● What is required
In your copy, leave out the pictures and repeat the entries below exactly.

● Records for the task
-- Opening Marker --

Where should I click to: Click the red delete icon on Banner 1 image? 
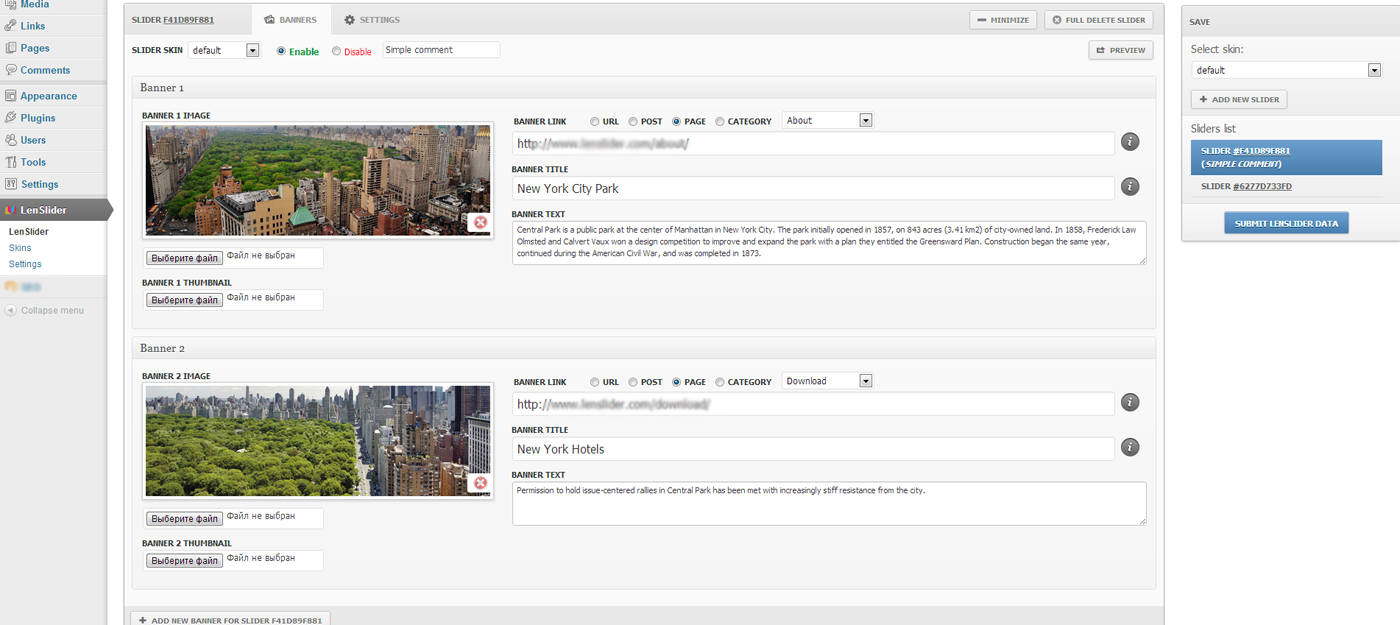(480, 222)
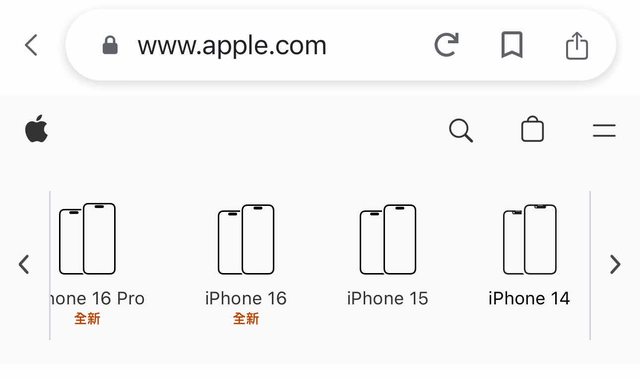
Task: Open the search magnifier on Apple site
Action: point(461,131)
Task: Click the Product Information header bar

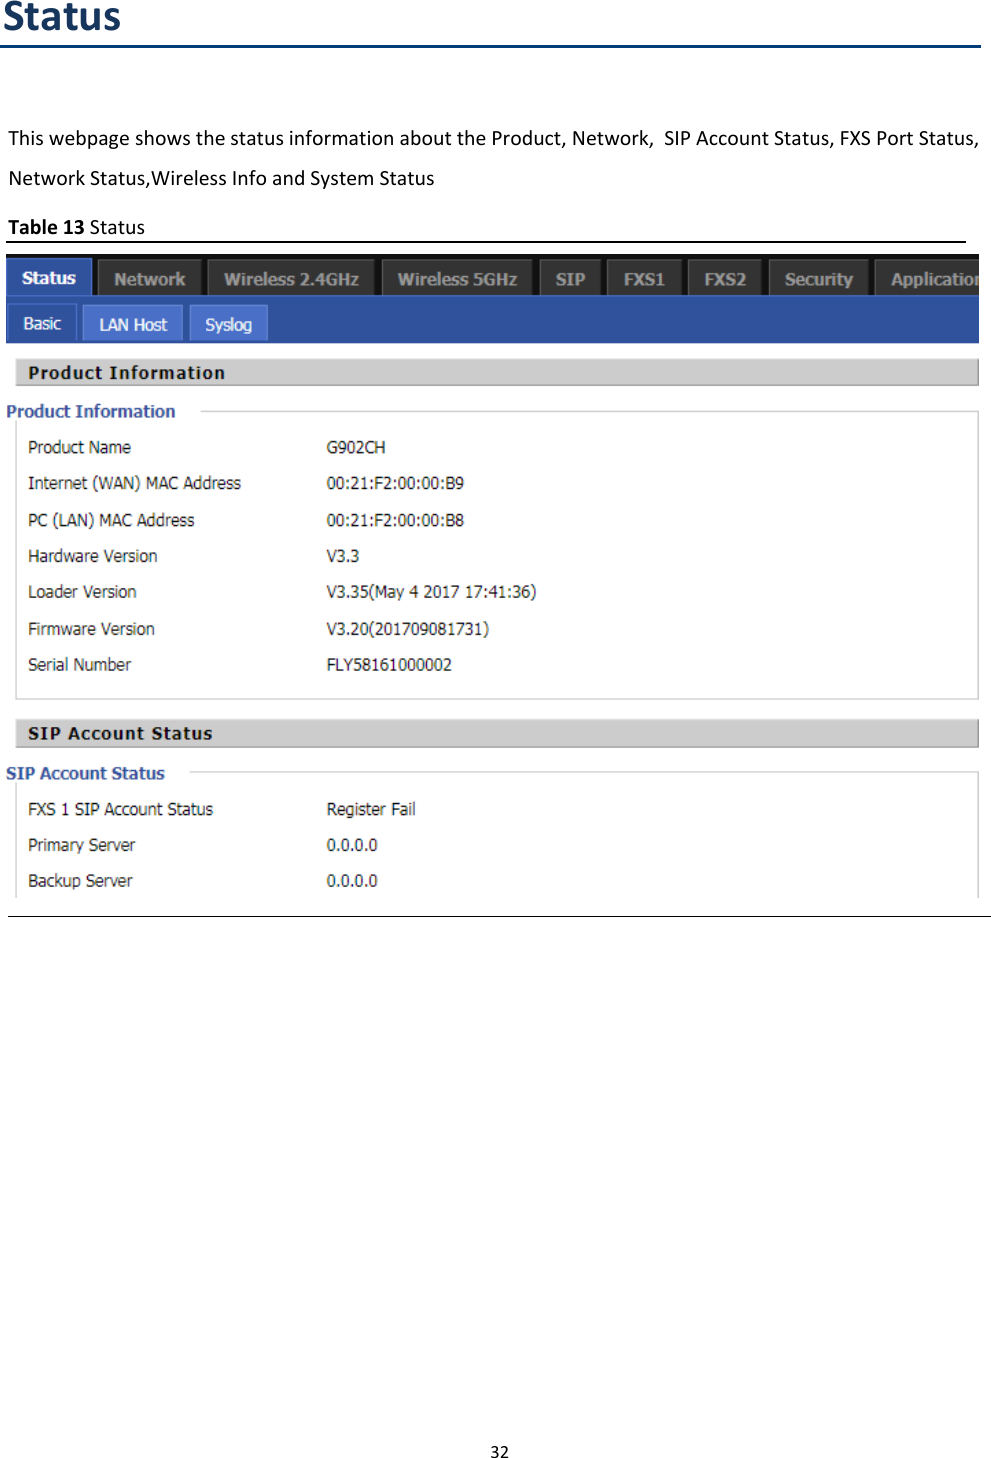Action: point(127,372)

-- Closing Marker --

● Exercise output
Where should I click to: Click the red delete icon on Banner 1 image? 
(480, 222)
Task: Open the search magnifier on Apple site
Action: point(461,131)
Task: Click the Product Information header bar

Action: point(127,372)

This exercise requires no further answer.